[Saved data entries]
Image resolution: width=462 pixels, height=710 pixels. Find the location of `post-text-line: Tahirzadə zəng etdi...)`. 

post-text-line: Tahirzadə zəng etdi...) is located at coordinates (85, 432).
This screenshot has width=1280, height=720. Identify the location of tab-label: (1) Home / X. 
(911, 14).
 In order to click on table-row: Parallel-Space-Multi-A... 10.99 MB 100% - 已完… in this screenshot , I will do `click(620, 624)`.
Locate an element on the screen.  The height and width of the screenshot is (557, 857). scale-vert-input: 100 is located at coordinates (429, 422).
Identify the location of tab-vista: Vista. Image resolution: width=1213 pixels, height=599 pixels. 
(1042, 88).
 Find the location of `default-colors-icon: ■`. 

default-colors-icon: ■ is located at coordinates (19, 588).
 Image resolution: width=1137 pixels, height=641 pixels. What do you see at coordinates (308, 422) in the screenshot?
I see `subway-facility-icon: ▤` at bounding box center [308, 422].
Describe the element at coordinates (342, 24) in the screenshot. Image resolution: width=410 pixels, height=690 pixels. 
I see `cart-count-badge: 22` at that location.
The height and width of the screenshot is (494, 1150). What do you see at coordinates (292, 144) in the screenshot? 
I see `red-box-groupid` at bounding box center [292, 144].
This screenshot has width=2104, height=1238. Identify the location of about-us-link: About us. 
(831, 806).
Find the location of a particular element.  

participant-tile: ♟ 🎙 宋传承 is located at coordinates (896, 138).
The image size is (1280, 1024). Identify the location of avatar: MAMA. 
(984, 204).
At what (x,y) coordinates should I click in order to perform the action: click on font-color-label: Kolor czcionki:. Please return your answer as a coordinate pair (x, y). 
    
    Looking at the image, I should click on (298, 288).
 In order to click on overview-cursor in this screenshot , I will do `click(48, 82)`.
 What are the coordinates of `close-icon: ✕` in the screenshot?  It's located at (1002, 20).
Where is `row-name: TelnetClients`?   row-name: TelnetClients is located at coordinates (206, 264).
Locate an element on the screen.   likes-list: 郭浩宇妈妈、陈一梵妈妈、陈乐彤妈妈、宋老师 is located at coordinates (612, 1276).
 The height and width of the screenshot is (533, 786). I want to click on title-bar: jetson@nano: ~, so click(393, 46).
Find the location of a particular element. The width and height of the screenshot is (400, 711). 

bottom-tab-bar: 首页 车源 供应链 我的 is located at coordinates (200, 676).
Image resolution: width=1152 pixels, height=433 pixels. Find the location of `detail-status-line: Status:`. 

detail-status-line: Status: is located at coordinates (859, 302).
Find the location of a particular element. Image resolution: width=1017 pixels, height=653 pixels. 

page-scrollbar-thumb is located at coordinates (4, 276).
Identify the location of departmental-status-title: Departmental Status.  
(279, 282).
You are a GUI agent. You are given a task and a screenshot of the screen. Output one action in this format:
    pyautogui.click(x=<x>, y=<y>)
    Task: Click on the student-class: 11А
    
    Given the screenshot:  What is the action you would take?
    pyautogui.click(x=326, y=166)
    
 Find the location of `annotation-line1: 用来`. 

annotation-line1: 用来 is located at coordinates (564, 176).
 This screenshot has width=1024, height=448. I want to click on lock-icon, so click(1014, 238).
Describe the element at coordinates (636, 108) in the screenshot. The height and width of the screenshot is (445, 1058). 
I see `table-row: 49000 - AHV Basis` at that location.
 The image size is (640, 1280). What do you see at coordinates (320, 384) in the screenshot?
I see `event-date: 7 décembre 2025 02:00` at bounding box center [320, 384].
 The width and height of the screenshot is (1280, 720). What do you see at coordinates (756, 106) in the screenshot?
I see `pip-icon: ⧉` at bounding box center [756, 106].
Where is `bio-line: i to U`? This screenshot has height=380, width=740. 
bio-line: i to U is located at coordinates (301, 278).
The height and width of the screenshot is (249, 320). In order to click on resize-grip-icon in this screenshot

*Directive:*
Put the lines from the start of the saved data entries through the line containing "What are the", both included, into a JSON list of strings with one string per line and blank lines omitted.

*Response to this exercise:*
[
  "Image resolution: width=462 pixels, height=710 pixels. Find the location of `post-text-line: Tahirzadə zəng etdi...)`. ",
  "post-text-line: Tahirzadə zəng etdi...) is located at coordinates (85, 432).",
  "This screenshot has width=1280, height=720. Identify the location of tab-label: (1) Home / X. ",
  "(911, 14).",
  " In order to click on table-row: Parallel-Space-Multi-A... 10.99 MB 100% - 已完… in this screenshot , I will do `click(620, 624)`.",
  "Locate an element on the screen.  The height and width of the screenshot is (557, 857). scale-vert-input: 100 is located at coordinates (429, 422).",
  "Identify the location of tab-vista: Vista. Image resolution: width=1213 pixels, height=599 pixels. ",
  "(1042, 88).",
  " Find the location of `default-colors-icon: ■`. ",
  "default-colors-icon: ■ is located at coordinates (19, 588).",
  " Image resolution: width=1137 pixels, height=641 pixels. What do you see at coordinates (308, 422) in the screenshot?",
  "I see `subway-facility-icon: ▤` at bounding box center [308, 422].",
  "Describe the element at coordinates (342, 24) in the screenshot. Image resolution: width=410 pixels, height=690 pixels. ",
  "I see `cart-count-badge: 22` at that location.",
  "The height and width of the screenshot is (494, 1150). What do you see at coordinates (292, 144) in the screenshot? ",
  "I see `red-box-groupid` at bounding box center [292, 144].",
  "This screenshot has width=2104, height=1238. Identify the location of about-us-link: About us. ",
  "(831, 806).",
  "Find the location of a particular element.  ",
  "participant-tile: ♟ 🎙 宋传承 is located at coordinates (896, 138).",
  "The image size is (1280, 1024). Identify the location of avatar: MAMA. ",
  "(984, 204).",
  "At what (x,y) coordinates should I click in order to perform the action: click on font-color-label: Kolor czcionki:. Please return your answer as a coordinate pair (x, y). ",
  "    Looking at the image, I should click on (298, 288).",
  " In order to click on overview-cursor in this screenshot , I will do `click(48, 82)`.",
  " What are the coordinates of `close-icon: ✕` in the screenshot?  It's located at (1002, 20)."
]